Collected data
= = = = = = =
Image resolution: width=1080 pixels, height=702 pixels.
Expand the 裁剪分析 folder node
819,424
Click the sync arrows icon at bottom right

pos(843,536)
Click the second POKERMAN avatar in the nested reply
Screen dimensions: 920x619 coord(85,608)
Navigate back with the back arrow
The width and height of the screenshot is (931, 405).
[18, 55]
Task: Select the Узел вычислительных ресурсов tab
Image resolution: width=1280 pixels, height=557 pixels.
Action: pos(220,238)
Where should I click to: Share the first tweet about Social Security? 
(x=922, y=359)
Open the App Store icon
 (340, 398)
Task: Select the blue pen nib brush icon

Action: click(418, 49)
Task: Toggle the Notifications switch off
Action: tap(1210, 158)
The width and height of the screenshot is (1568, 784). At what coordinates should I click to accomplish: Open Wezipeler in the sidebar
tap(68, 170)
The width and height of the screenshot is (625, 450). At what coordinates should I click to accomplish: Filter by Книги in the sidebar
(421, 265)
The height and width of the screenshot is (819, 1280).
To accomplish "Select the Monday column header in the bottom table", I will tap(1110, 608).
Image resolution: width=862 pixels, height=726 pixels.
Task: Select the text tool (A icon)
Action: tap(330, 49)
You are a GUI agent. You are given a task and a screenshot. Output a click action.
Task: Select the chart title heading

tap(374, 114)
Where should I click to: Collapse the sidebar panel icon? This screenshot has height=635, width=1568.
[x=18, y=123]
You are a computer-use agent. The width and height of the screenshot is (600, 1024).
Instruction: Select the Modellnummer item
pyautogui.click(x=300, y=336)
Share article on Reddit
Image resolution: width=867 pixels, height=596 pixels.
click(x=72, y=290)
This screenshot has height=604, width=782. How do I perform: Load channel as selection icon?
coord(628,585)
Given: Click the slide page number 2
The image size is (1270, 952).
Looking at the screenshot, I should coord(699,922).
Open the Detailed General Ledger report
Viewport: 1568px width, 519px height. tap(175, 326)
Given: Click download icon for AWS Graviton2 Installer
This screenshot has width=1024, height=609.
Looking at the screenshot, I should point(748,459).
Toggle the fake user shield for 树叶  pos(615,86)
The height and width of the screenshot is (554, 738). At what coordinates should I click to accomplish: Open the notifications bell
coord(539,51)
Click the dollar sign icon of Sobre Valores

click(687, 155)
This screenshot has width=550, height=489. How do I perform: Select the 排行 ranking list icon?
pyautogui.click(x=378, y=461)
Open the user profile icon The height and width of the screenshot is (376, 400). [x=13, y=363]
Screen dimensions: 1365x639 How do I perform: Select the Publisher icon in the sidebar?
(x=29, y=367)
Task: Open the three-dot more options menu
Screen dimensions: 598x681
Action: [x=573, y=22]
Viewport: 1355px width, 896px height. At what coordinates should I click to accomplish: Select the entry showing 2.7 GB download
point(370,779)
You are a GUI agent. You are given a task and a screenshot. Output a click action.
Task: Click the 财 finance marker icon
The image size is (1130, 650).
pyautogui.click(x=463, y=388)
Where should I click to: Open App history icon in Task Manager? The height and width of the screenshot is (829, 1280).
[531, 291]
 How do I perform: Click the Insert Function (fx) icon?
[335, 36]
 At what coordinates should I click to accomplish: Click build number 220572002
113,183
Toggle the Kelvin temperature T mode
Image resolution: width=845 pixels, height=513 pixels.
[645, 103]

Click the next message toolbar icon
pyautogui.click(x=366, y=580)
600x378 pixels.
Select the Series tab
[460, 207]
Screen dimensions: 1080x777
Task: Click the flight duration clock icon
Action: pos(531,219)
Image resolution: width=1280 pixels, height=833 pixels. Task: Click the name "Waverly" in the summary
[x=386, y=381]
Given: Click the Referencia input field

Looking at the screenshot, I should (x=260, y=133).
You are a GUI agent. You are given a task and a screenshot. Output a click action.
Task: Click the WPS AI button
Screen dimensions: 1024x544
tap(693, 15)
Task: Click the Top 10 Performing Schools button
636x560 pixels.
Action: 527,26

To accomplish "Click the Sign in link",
= = = = = = =
EXERCISE DETAILS:
Print every record above. Keep each one exactly as it is.

THE COMPLETED TASK:
Image resolution: width=1080 pixels, height=702 pixels.
Expand the 裁剪分析 folder node
819,424
Click the sync arrows icon at bottom right

pos(843,536)
Click the second POKERMAN avatar in the nested reply
Screen dimensions: 920x619 coord(85,608)
Navigate back with the back arrow
The width and height of the screenshot is (931, 405).
[18, 55]
Task: Select the Узел вычислительных ресурсов tab
Image resolution: width=1280 pixels, height=557 pixels.
Action: pos(220,238)
Where should I click to: Share the first tweet about Social Security? 
(x=922, y=359)
Open the App Store icon
 (340, 398)
Task: Select the blue pen nib brush icon

Action: click(418, 49)
Task: Toggle the Notifications switch off
Action: tap(1210, 158)
The width and height of the screenshot is (1568, 784). At what coordinates should I click to accomplish: Open Wezipeler in the sidebar
tap(68, 170)
The width and height of the screenshot is (625, 450). At what coordinates should I click to accomplish: Filter by Книги in the sidebar
(421, 265)
The height and width of the screenshot is (819, 1280).
To accomplish "Select the Monday column header in the bottom table", I will tap(1110, 608).
Image resolution: width=862 pixels, height=726 pixels.
Task: Select the text tool (A icon)
Action: tap(330, 49)
You are a GUI agent. You are given a task and a screenshot. Output a click action.
Task: Select the chart title heading

tap(374, 114)
Where should I click to: Collapse the sidebar panel icon? This screenshot has height=635, width=1568.
[x=18, y=123]
You are a computer-use agent. The width and height of the screenshot is (600, 1024).
Instruction: Select the Modellnummer item
pyautogui.click(x=300, y=336)
Share article on Reddit
Image resolution: width=867 pixels, height=596 pixels.
click(x=72, y=290)
This screenshot has height=604, width=782. How do I perform: Load channel as selection icon?
coord(628,585)
Given: Click the slide page number 2
The image size is (1270, 952).
Looking at the screenshot, I should coord(699,922).
Open the Detailed General Ledger report
Viewport: 1568px width, 519px height. tap(175, 326)
Given: Click download icon for AWS Graviton2 Installer
This screenshot has width=1024, height=609.
Looking at the screenshot, I should point(748,459).
Toggle the fake user shield for 树叶  pos(615,86)
The height and width of the screenshot is (554, 738). At what coordinates should I click to accomplish: Open the notifications bell
coord(539,51)
Click the dollar sign icon of Sobre Valores

click(687, 155)
This screenshot has width=550, height=489. How do I perform: Select the 排行 ranking list icon?
pyautogui.click(x=378, y=461)
Open the user profile icon The height and width of the screenshot is (376, 400). [x=13, y=363]
Screen dimensions: 1365x639 How do I perform: Select the Publisher icon in the sidebar?
(x=29, y=367)
Task: Open the three-dot more options menu
Screen dimensions: 598x681
Action: [x=573, y=22]
Viewport: 1355px width, 896px height. At what coordinates should I click to accomplish: Select the entry showing 2.7 GB download
point(370,779)
You are a GUI agent. You are given a task and a screenshot. Output a click action.
Task: Click the 财 finance marker icon
The image size is (1130, 650).
pyautogui.click(x=463, y=388)
Where should I click to: Open App history icon in Task Manager? The height and width of the screenshot is (829, 1280).
[531, 291]
 How do I perform: Click the Insert Function (fx) icon?
[335, 36]
 At what coordinates should I click to accomplish: Click build number 220572002
113,183
Toggle the Kelvin temperature T mode
Image resolution: width=845 pixels, height=513 pixels.
[645, 103]

Click the next message toolbar icon
pyautogui.click(x=366, y=580)
600x378 pixels.
Select the Series tab
[460, 207]
Screen dimensions: 1080x777
Task: Click the flight duration clock icon
Action: pos(531,219)
Image resolution: width=1280 pixels, height=833 pixels. Task: Click the name "Waverly" in the summary
[x=386, y=381]
Given: Click the Referencia input field

Looking at the screenshot, I should (x=260, y=133).
You are a GUI agent. You are given a task and a screenshot. Output a click action.
Task: Click the WPS AI button
Screen dimensions: 1024x544
tap(693, 15)
Task: Click the Top 10 Performing Schools button
636x560 pixels.
Action: 527,26

To accomplish "Click the Sign in link",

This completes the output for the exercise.